__OBJECTIVE__.
Return every one of the lines below word for word, with no changes.

[Item position entries]
---+---

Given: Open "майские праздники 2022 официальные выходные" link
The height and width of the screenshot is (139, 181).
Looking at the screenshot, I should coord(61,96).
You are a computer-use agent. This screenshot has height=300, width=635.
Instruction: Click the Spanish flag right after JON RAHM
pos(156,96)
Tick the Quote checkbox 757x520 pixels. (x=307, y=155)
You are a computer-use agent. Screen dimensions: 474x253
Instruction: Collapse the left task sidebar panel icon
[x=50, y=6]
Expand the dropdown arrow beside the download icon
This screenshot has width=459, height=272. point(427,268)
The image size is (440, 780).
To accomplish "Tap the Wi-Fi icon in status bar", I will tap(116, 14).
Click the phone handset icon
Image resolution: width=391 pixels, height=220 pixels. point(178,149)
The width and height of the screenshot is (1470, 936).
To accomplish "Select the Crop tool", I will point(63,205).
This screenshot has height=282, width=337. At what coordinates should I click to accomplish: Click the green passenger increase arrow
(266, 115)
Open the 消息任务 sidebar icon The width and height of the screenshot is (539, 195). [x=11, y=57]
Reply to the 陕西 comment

---+---

__ANSWER BELOW__.
Given: Open "майские праздники 2022 официальные выходные" link
The height and width of the screenshot is (139, 181).
Looking at the screenshot, I should coord(61,96).
You are a computer-use agent. This screenshot has height=300, width=635.
Instruction: Click the Spanish flag right after JON RAHM
pos(156,96)
Tick the Quote checkbox 757x520 pixels. (x=307, y=155)
You are a computer-use agent. Screen dimensions: 474x253
Instruction: Collapse the left task sidebar panel icon
[x=50, y=6]
Expand the dropdown arrow beside the download icon
This screenshot has width=459, height=272. point(427,268)
The image size is (440, 780).
To accomplish "Tap the Wi-Fi icon in status bar", I will tap(116, 14).
Click the phone handset icon
Image resolution: width=391 pixels, height=220 pixels. point(178,149)
The width and height of the screenshot is (1470, 936).
To accomplish "Select the Crop tool", I will point(63,205).
This screenshot has height=282, width=337. At what coordinates should I click to accomplish: Click the green passenger increase arrow
(266, 115)
Open the 消息任务 sidebar icon The width and height of the screenshot is (539, 195). [x=11, y=57]
Reply to the 陕西 comment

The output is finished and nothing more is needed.